Determination of the Structure and Catalytic Mechanism of Sorghum bicolor Caffeic Acid O-Methyltransferase and the Structural Impact of Three brown midrib12 Mutations

Authors

Abigail R. Green, Washington State University
Kevin M. Lewis, Washington State University
John T. Barr, Washington State University
Jeffrey P. Jones, Washington State UniversityFollow
Fachuang Lu, University of Wisconsin-Madison
John Ralph, University of Wisconsin-MadisonFollow
Wilfred Vermerris, University of FloridaFollow
Scott E. Sattler, USDA-ARSFollow
ChulHee Kang, Washington State UniversityFollow

Date of this Version

8-2014

Citation

Green, A.R., Lewis, K.M., Barr, J.T., Jones, J.P., Lu, F., Ralph, J., Vermerris, W., Sattler, S.E., Kang, C. 2014. Determination of the structure and catalytic mechanism of Sorghum bicolor caffeic acid O-methyltransferase and the structural impact of three brown midrib12 mutations.
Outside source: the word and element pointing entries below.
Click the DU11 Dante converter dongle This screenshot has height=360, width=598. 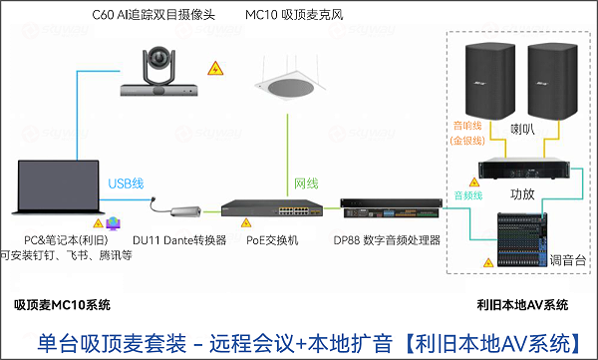click(x=178, y=209)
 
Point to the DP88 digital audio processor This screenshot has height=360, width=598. click(x=376, y=211)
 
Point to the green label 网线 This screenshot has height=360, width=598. click(x=306, y=184)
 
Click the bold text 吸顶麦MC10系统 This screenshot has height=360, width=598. click(x=62, y=303)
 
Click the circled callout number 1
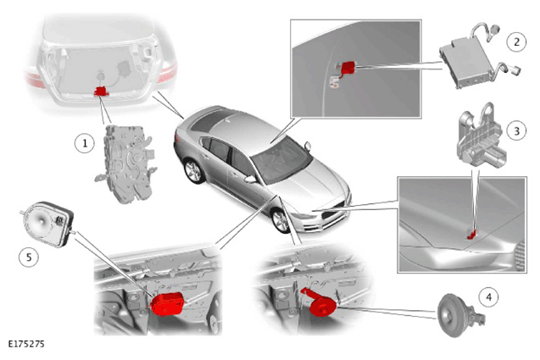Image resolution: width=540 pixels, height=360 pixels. click(x=85, y=143)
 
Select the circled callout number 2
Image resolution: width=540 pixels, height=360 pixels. click(x=516, y=42)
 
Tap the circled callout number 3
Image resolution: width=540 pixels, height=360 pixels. click(x=516, y=130)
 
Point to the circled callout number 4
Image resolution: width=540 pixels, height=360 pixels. click(x=488, y=297)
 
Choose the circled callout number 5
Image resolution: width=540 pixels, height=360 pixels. click(x=29, y=258)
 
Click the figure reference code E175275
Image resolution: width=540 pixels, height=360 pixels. click(x=26, y=344)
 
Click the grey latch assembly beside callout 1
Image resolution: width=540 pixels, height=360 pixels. click(x=126, y=163)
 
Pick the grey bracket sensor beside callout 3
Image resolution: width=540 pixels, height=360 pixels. click(x=480, y=135)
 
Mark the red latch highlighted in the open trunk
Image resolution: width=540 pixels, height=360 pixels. click(x=101, y=91)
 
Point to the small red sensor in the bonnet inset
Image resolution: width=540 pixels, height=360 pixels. click(x=471, y=235)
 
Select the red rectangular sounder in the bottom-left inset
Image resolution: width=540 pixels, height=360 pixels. click(x=167, y=303)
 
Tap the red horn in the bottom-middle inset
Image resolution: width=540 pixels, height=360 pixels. click(x=320, y=304)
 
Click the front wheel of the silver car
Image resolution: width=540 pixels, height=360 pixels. click(x=281, y=220)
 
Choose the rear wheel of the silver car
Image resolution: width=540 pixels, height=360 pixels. click(x=194, y=171)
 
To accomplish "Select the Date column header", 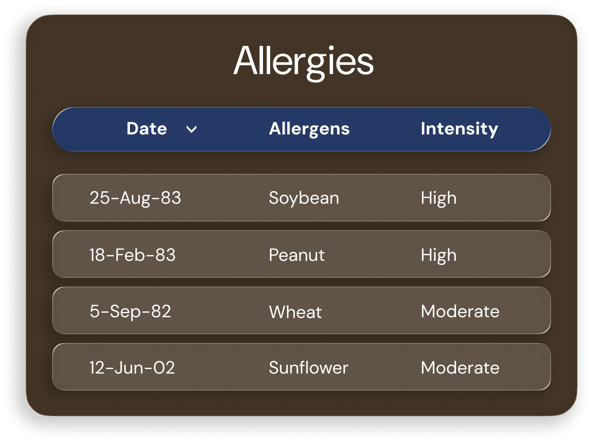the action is click(x=147, y=128).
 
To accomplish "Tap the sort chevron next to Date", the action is click(x=191, y=129).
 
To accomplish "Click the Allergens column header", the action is click(x=309, y=130).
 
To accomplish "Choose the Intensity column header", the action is click(x=459, y=130).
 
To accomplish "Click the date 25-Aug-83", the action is click(x=135, y=198).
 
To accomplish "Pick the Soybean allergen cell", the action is click(x=304, y=198).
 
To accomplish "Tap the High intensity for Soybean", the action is click(x=438, y=198).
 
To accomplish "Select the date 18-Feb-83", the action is click(x=132, y=255).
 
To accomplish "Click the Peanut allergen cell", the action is click(x=297, y=255).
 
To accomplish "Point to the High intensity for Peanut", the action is click(x=438, y=255).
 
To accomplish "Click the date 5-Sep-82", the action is click(x=130, y=312).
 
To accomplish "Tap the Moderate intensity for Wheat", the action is click(x=460, y=311).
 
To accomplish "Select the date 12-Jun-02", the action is click(x=132, y=368).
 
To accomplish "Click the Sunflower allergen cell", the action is click(x=308, y=368).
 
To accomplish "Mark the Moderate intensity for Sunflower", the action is click(x=460, y=368).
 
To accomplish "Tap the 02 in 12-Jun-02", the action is click(x=164, y=368).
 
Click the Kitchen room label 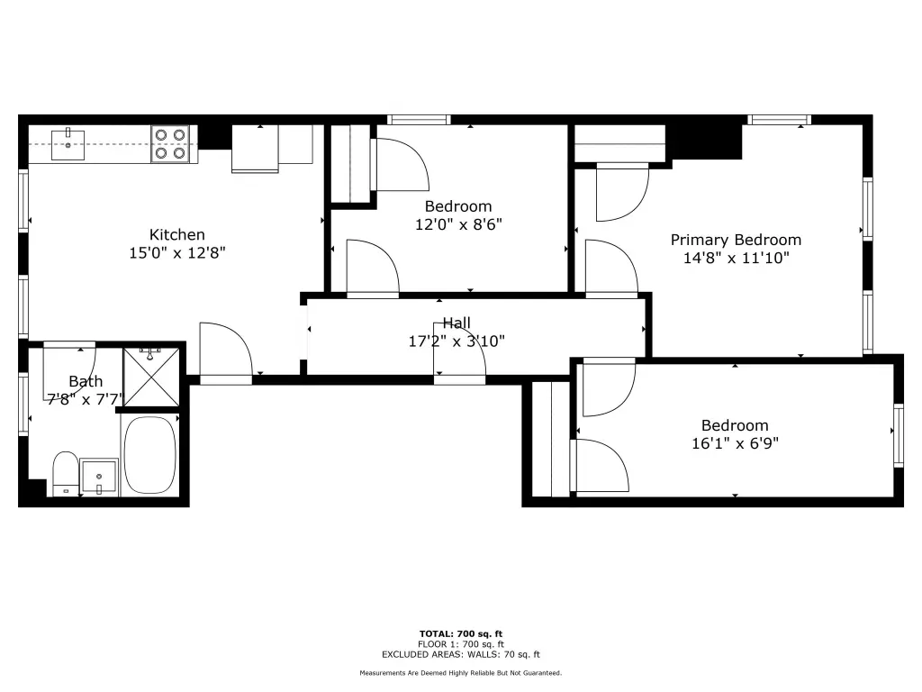pos(177,235)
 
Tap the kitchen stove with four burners pos(170,143)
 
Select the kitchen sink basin pos(68,145)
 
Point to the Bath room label pos(86,381)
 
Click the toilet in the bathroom pos(65,474)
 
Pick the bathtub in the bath pos(150,455)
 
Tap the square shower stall pos(151,378)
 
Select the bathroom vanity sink pos(99,477)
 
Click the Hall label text pos(456,323)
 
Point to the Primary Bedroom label pos(736,240)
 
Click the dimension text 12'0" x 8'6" pos(458,224)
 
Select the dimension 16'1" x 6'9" pos(735,443)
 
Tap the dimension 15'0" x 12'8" pos(177,253)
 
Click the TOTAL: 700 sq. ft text pos(461,633)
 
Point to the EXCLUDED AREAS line pos(461,654)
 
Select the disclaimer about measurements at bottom pos(461,672)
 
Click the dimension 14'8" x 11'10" pos(736,258)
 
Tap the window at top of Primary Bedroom pos(779,120)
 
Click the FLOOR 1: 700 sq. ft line pos(461,644)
Plant Physiology. 165(4):1440-1456. DOI: 10.1104/pp114.241729.

Comments

U.S. government work.

Abstract

Using S-adenosyl-methionine as the methyl donor, caffeic acid O-methyltransferase from sorghum (Sorghum bicolor; SbCOMT) methylates the 5-hydroxyl group of its preferred substrate, 5-hydroxyconiferaldehyde. In order to determine the mechanism of SbCOMT and understand the observed reduction in the lignin syringyl-to-guaiacyl ratio of three brown midrib12 mutants that carry COMT gene missense mutations, we determined the apo-form and S-adenosyl-methionine binary complex SbCOMT crystal structures and established the ternary complex structure with 5-hydroxyconiferaldehyde by molecular modeling. These structures revealed many features shared with monocot ryegrass (Lolium perenne) and dicot alfalfa (Medicago sativa) COMTs. SbCOMT steady-state kinetic and calorimetric data suggest a random bi-bi mechanism. Based on our structural, kinetic, and thermodynamic results, we propose that the observed reactivity hierarchy among 4,5-dihydroxy-3- methoxycinnamyl (and 3,4-dihydroxycinnamyl) aldehyde, alcohol, and acid substrates arises from the ability of the aldehyde to stabilize the anionic intermediate that results from deprotonation of the 5-hydroxyl group by histidine-267. Additionally, despite the presence of other phenylpropanoid substrates in vivo, sinapaldehyde is the preferential product, as demonstrated by its low K_m for 5-hydroxyconiferaldehyde. Unlike its acid and alcohol substrates, the aldehydes exhibit product inhibition, and we propose that this is due to nonproductive binding of the S-cis-form of the aldehydes inhibiting productive binding of the S-trans-form. The S-cisaldehydes most likely act only as inhibitors, because the high rotational energy barrier around the 2-propenyl bond prevents S-trans-conversion, unlike alcohol substrates, whose low 2-propenyl bond rotational energy barrier enables rapid S-cis/S-transinterconversion.